The authors conducted a prospective analysis of 9,603 middle-aged participants in the Atherosclerosis Risk in Communities Study without hypertension at baseline.
Using Cox proportional hazards models, the authors estimated the association between HbA1c at baseline and incident hypertension by two definitions 1) self-reported hypertension during a maximum of 18 years of follow-up and 2) measured blood pressure or hypertension medication use at clinic visits for a maximum of 9 years of follow-up.

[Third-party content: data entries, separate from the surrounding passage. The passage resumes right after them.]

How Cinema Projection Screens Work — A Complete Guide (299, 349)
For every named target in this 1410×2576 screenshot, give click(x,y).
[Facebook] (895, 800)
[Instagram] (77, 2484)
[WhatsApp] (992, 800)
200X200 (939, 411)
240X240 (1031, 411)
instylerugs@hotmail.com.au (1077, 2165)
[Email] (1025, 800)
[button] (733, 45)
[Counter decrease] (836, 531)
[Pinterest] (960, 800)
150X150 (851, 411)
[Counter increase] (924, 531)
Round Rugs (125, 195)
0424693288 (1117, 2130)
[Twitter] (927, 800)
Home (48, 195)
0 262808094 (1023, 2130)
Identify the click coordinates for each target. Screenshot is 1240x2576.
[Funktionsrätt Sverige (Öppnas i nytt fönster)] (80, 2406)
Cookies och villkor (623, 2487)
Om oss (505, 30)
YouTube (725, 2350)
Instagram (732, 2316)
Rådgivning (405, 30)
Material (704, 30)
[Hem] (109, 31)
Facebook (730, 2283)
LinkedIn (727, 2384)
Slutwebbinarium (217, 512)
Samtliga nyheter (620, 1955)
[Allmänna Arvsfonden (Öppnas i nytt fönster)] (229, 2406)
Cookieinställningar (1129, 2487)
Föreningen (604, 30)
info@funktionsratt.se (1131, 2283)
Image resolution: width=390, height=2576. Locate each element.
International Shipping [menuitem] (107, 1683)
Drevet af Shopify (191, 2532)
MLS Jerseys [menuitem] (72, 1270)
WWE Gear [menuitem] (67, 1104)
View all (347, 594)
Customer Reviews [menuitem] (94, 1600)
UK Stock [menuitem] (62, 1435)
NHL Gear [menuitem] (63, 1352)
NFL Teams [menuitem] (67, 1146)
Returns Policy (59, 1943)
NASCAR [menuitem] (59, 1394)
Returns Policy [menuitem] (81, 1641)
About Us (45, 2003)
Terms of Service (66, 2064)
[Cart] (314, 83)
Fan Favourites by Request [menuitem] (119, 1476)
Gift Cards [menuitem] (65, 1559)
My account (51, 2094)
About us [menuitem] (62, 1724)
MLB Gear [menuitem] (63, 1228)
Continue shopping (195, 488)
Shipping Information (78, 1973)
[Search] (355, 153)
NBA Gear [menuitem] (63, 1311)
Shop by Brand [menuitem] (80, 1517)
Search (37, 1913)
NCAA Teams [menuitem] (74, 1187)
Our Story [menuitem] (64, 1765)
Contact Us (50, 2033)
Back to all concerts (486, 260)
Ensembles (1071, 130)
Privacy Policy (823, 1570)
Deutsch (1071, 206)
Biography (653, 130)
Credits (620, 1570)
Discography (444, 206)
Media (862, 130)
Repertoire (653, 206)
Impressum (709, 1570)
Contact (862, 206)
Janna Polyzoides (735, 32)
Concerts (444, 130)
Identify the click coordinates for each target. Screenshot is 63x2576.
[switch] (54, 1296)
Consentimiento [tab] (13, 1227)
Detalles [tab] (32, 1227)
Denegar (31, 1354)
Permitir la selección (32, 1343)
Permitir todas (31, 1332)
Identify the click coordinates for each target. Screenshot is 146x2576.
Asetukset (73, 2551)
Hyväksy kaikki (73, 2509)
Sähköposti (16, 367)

The authors observed 4,800 self-reported and 1,670 visit-based hypertension cases among those without diagnosed diabetes at baseline.
Among those with diagnosed diabetes at baseline, the authors observed 377 self-reported and 119 visit-based hypertension cases.
Higher baseline HbA1c was associated with an increased risk of hypertension in subjects with and without diabetes.
Compared with nondiabetic adults with HbA1c <5.7%, HbA1c in the prediabetic range (5.7–6.4%) was independently associated with incident self-reported hypertension (hazard ratio 1.14 [95% CI 1.06–1.23]) and visit-detected hypertension (1.17 [1.03–1.33]).